>>>>>

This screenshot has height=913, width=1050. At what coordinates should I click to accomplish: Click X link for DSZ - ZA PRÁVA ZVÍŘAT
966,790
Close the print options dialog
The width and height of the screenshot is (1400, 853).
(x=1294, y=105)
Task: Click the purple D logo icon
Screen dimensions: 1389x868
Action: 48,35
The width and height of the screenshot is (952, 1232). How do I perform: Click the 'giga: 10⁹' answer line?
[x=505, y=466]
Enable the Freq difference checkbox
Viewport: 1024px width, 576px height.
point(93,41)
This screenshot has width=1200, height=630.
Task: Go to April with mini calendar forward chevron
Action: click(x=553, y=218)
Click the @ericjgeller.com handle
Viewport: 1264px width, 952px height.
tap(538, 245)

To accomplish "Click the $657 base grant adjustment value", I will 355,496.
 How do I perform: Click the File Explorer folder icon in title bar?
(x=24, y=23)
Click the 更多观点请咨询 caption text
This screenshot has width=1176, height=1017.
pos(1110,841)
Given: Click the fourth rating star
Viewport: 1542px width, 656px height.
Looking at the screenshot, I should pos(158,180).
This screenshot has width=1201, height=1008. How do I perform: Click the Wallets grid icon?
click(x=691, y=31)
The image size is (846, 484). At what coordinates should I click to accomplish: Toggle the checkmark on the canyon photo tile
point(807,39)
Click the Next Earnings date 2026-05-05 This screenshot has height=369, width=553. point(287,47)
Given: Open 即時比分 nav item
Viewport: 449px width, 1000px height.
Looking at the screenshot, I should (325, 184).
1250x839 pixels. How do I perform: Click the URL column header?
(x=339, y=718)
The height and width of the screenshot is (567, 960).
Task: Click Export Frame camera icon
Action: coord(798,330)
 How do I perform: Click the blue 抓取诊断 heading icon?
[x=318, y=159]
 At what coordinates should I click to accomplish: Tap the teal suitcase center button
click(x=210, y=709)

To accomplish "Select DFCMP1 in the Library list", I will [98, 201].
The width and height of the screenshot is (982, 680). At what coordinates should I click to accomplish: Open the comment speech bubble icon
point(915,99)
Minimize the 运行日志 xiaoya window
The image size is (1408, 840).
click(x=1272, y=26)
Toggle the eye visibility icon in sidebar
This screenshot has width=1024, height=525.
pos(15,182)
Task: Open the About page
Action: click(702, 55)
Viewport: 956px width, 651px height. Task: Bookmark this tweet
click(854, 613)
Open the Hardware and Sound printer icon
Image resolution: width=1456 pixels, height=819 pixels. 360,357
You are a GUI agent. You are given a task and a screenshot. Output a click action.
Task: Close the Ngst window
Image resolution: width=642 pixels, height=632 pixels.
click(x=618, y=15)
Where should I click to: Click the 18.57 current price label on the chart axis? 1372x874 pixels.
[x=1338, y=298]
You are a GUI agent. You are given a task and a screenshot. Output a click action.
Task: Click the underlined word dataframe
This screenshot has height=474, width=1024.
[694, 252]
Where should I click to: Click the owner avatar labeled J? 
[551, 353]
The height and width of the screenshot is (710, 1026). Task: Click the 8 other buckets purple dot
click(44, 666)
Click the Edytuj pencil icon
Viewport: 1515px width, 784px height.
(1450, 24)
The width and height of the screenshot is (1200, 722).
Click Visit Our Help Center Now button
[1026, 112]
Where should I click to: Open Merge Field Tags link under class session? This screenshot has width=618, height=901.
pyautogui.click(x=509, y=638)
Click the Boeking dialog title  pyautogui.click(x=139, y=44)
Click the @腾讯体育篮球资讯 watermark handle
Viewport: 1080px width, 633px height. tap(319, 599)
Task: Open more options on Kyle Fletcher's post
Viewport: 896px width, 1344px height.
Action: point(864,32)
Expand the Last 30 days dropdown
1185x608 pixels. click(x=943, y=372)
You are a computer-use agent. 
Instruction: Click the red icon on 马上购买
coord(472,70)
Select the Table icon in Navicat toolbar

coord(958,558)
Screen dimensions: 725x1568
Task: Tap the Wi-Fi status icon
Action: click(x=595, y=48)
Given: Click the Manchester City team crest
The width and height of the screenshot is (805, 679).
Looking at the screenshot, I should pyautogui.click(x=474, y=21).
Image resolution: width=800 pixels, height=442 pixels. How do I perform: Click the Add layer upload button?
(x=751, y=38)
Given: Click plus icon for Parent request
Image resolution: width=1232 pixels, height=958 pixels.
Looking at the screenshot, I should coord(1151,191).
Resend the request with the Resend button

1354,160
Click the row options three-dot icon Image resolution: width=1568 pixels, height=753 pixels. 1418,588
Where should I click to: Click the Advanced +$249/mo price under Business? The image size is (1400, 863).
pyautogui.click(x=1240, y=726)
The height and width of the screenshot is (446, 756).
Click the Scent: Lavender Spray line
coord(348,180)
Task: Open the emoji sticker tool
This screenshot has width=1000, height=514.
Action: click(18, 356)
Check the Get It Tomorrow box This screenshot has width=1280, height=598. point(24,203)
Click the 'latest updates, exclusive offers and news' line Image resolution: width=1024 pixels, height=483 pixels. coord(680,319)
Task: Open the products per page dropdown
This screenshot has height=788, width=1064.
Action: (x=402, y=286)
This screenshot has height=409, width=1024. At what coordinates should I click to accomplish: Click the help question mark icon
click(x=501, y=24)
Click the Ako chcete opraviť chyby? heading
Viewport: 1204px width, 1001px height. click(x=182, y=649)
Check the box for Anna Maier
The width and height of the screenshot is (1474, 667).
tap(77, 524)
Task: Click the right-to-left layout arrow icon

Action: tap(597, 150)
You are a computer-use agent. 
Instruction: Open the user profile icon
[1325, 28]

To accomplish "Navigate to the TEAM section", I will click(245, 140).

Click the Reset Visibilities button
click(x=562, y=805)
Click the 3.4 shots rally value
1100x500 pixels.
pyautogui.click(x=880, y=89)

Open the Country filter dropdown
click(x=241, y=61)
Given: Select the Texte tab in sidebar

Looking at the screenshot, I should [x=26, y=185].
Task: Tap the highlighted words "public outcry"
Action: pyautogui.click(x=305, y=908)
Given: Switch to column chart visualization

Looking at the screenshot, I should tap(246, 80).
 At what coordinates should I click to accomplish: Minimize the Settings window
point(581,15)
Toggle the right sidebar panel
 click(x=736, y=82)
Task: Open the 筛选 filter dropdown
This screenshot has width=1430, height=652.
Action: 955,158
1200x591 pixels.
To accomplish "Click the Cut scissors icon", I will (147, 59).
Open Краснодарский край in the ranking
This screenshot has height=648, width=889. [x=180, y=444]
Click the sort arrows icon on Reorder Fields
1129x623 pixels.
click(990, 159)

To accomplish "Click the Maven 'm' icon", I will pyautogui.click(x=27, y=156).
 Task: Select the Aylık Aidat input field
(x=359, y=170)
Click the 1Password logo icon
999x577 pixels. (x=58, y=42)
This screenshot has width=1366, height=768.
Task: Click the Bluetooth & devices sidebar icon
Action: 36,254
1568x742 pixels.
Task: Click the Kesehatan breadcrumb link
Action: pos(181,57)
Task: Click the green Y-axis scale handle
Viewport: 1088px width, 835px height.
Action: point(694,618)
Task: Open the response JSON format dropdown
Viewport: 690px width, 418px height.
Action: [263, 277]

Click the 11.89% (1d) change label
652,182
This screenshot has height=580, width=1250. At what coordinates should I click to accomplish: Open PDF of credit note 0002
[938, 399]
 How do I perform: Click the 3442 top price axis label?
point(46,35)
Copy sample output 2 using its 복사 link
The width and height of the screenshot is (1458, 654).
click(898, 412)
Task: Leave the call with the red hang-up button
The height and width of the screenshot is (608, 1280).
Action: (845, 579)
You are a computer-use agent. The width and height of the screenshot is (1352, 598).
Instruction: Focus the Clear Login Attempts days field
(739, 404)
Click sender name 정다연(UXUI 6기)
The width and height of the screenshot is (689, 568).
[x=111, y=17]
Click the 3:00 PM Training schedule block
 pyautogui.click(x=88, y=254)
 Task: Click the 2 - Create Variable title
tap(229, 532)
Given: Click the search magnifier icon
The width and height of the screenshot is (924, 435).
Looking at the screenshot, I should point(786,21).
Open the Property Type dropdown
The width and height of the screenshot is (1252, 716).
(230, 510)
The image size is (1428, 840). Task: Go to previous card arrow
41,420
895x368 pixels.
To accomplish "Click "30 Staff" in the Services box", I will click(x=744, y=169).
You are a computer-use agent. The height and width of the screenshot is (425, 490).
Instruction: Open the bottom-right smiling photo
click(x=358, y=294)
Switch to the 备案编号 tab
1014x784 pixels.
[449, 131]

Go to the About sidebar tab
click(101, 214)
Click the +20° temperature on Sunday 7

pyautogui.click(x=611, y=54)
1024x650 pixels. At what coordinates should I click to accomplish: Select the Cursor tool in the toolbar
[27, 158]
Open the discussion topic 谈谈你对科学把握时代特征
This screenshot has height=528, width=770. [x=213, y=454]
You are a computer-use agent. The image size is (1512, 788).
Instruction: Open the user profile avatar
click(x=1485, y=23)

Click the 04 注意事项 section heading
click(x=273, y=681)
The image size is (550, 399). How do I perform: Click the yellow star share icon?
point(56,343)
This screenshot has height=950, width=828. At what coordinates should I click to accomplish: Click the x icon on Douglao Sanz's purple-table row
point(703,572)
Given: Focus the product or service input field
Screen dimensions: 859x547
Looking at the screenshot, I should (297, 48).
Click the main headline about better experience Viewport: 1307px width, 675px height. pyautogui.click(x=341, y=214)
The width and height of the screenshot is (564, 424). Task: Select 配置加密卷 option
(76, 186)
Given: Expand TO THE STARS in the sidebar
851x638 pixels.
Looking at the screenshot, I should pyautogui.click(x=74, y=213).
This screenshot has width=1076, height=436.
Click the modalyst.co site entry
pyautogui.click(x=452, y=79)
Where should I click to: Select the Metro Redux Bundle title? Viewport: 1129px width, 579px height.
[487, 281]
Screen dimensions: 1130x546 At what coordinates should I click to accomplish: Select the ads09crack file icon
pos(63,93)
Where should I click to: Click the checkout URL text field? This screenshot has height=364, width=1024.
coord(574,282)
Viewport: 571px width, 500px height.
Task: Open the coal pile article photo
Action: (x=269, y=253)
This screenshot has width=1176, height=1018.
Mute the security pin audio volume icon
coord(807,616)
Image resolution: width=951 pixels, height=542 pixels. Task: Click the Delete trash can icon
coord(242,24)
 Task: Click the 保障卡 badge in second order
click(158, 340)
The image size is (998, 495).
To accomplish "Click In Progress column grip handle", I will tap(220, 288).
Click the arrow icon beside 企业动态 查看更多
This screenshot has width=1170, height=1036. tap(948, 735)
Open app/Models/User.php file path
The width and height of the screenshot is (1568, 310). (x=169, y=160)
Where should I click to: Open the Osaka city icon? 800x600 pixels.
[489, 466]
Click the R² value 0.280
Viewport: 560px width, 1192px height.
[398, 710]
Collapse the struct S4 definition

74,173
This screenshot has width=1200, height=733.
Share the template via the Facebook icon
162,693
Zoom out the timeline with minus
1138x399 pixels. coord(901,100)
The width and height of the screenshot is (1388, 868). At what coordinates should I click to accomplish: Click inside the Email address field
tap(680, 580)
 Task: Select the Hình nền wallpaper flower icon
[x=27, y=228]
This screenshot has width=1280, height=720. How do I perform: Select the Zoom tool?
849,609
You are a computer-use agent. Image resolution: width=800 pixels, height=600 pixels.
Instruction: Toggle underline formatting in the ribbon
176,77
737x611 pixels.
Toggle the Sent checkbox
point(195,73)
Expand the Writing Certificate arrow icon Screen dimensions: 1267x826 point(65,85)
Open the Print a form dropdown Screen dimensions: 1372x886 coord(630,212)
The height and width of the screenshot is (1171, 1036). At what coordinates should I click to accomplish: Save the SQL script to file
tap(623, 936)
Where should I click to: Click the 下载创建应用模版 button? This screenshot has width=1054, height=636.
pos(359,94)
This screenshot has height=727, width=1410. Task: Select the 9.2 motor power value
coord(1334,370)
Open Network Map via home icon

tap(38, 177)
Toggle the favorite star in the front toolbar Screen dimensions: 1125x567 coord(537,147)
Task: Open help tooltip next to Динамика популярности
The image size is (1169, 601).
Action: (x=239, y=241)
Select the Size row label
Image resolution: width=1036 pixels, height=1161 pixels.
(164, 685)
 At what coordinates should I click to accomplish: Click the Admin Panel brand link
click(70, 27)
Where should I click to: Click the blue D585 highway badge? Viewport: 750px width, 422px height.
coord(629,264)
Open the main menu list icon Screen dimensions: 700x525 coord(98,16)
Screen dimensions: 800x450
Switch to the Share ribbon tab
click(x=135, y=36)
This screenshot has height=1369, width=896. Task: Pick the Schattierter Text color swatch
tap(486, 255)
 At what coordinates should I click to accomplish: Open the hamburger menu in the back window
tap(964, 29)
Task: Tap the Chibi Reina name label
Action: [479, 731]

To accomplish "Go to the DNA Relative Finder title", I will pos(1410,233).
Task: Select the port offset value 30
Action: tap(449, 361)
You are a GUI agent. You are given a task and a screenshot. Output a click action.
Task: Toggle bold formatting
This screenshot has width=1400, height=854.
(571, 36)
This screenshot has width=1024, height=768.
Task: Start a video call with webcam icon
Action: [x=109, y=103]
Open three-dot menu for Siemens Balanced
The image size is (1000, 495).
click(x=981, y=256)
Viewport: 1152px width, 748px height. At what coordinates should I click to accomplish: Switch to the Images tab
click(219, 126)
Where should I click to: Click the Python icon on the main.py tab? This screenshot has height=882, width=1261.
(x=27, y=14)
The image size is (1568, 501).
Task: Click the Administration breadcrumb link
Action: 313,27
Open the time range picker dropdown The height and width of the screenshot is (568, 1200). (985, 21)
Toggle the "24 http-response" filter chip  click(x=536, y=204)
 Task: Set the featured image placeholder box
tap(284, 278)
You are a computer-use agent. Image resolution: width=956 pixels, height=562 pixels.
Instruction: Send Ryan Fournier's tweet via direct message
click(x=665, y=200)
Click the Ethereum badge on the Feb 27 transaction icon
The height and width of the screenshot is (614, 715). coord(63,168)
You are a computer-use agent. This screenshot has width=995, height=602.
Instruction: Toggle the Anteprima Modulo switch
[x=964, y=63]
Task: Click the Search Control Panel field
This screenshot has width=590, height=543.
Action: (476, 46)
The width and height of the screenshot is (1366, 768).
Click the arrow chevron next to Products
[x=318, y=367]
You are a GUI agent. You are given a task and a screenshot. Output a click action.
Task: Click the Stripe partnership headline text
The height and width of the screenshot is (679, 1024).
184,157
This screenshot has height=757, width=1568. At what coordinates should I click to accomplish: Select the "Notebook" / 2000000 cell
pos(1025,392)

<<<<<

§ **PROBLEM REQUIREMENTS**
Look through the entries for lines containing the word "response" and return each one.

§ **ANSWER TO THIS EXERCISE**
Task: Open the response JSON format dropdown
Toggle the "24 http-response" filter chip  click(x=536, y=204)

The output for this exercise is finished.